Pero es que además también tiene una zona muy especial para los niños. Se llama el Bosque de los Niños, un mundo con dragones y otros seres mágicos, con un bosque al que no le falta una niebla misteriosa y unas colinas blancas muy especiales por las que correr, saltar y deslizarse.


Fotos de Japan Photo


Foto Quirky Japan Blog

Es un trabajo del equipo paisajista Takano Landscapes, del que en su día ya os mostré su diseño en el Takino Hillside Park.

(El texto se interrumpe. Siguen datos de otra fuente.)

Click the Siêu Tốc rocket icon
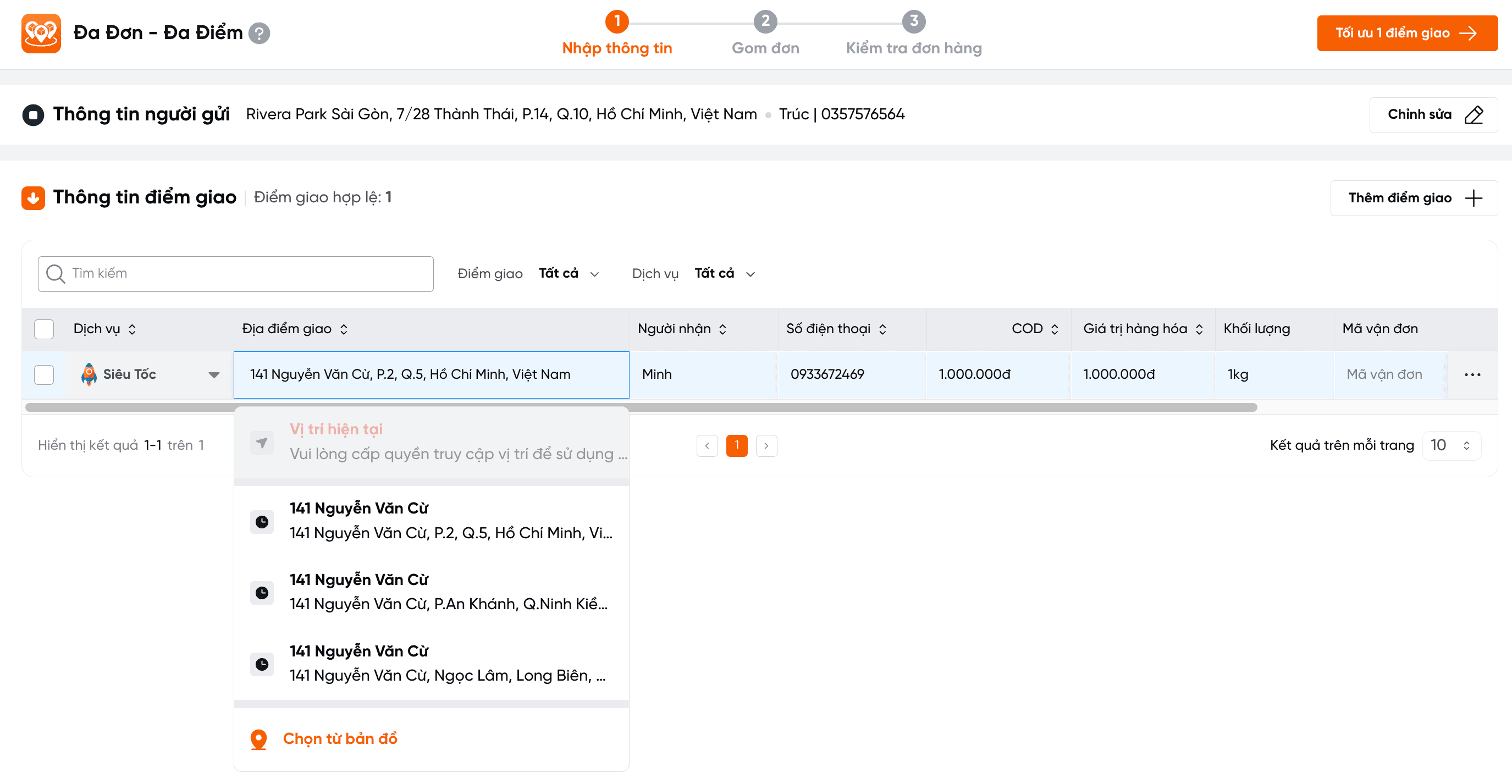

Como ocurría en este proyecto con las redes de ganchillo multicolores, aquí también buscaron la colaboración de otros artistas: Fujiko Nakaya e ILCD para crear la niebla, Noriko Horiuchi para las cuerdas y Shirou Takahashi para el espectacular Air Dome.

Fujiko Nakaya, artista especializado en esculturas de niebla, nos ofrece un bosque que, tal y como pasa en los cuentos de hadas, se cubre de niebla.

Foto de Ajari

Hay una casita del bosque con materiales naturales y herramientas a disposición de los niños y una zona de redes a modo de grandes hamacas para trepar y tumbarse:

Y por supuesto, la gran atracción, el Fuwa Fuwa Dome o Air Dome, unas montañas llenas de aire que se extienden por más de 1600 metros cuadrados.


Foto de Japan Photo

Como si fuera un gigantesco castillo hinchable, estas colinas blancas esconden una estructura neumática, con una membrana llena de aire, creación de Shiro Takahashi de la Tama Art University y producida por Ogawatec junto a Takano Landscape Planning.

El Fuwa Dome está concebido para ser muy resistente al uso, necesitar poco mantenimiento, tener fácil reparación y causar un bajo impacto en el medio ambiente que le rodea. Lo mejor desde mi punto de vista es que es una atracción para todas las edades, grandes y pequeños, que pueden disfrutar juntos saltando, rodando, deslizándose… descubriendo nuevas formas de movimiento.

Foto de Ajari

Y como podéis ver por la foto, es un auténtico trampolín, con una pinta de lo más divertida. ¡Quién pudiera hacerse un viajecito hasta Japón!